Full detailed explanation will be uploaded :) (Spanish).

How does it work?

As is described in the previous section, this process consist of three main steps, those are PARSE, SORT and BUILD. In order to follow these steps, please open the Construction script.

Takes as input the reference (FASTA format) and the VCF collection. From the reference recovers all the bases for each chromosome described, then the main reference is the concatenation of each chromosome (Named R), and save the relative position within the main reference of each one. After that, for each VCF, we discard the meta-information lines, jumping directly to the registries.

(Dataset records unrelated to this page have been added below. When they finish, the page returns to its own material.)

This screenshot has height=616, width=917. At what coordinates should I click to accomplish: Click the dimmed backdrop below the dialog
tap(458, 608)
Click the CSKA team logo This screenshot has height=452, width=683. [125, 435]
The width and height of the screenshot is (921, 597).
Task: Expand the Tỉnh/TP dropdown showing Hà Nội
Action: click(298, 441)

For each line, we identify the edit and for each individual which has this edit, we create a phrase with the form: (C, A, ID, P, L, PE, LE) with: C as the chromosome number, A as the number of allele, ID the number of sample, P the position where the edit will be applied, L the length of the section to be replaced, PE the position within the reference where the edit appears and LE the length of the edit.

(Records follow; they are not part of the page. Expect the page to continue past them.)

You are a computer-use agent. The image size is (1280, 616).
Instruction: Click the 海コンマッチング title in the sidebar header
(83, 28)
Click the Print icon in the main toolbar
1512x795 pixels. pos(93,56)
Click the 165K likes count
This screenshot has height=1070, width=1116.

We need to virtually create a single string with all the genomes. In order to do that, we define the following structure: A chromosome can be described as the concatenation of its alleles, then a genome can be described as the concatenation of its chromosomes (Named S). In that way, a genomic collection can be defined as a concatenation of each genome. Given by the phrases generated by PARSE, we'll sort them by the following order: first by sample, then by chromosome, after that by allele and finally for position. This step is executed with an external memory sort algorithm provided by STXXL.

Finally, with the sorted phrases, we'll construct LZ(S|R), the Lempel-Ziv factorization of S based on R. A minimal example is: for each pair of phrases we create one factor (p, l) with p as the position within the reference, and l the length of the kept section (Green), then another factor (PE, LE) representing the edit. After that, given by the second phrase we create a fill factor representing the kept section between both edits (Yellow), and then again an edit factor, ending with a end factor (Red). With LZ(S|R), R and the meta data captured, we construct RLZ, getting our index, allowing us to search patterns, retrieving all occurrences characterized by sample, chromosome, allele and position of occurrence within the allele.

Usage

Work in progress, currently the project has support for a genomic collection of only autosomal chromosomes, but at the sime time it has a restricted performance issue which doesn't allow you to index all that info in reasonable time.

I'll provide a new release which support a single chromosome instead of a collection. If you want it, you can send me a email to fsanchiricob@gmail.com :)

Any way you can use PARSE, SORT and partially BUILD for everything you want, the conversion of VCF into it's Lempel-Ziv factorization is really useful for construct another structures.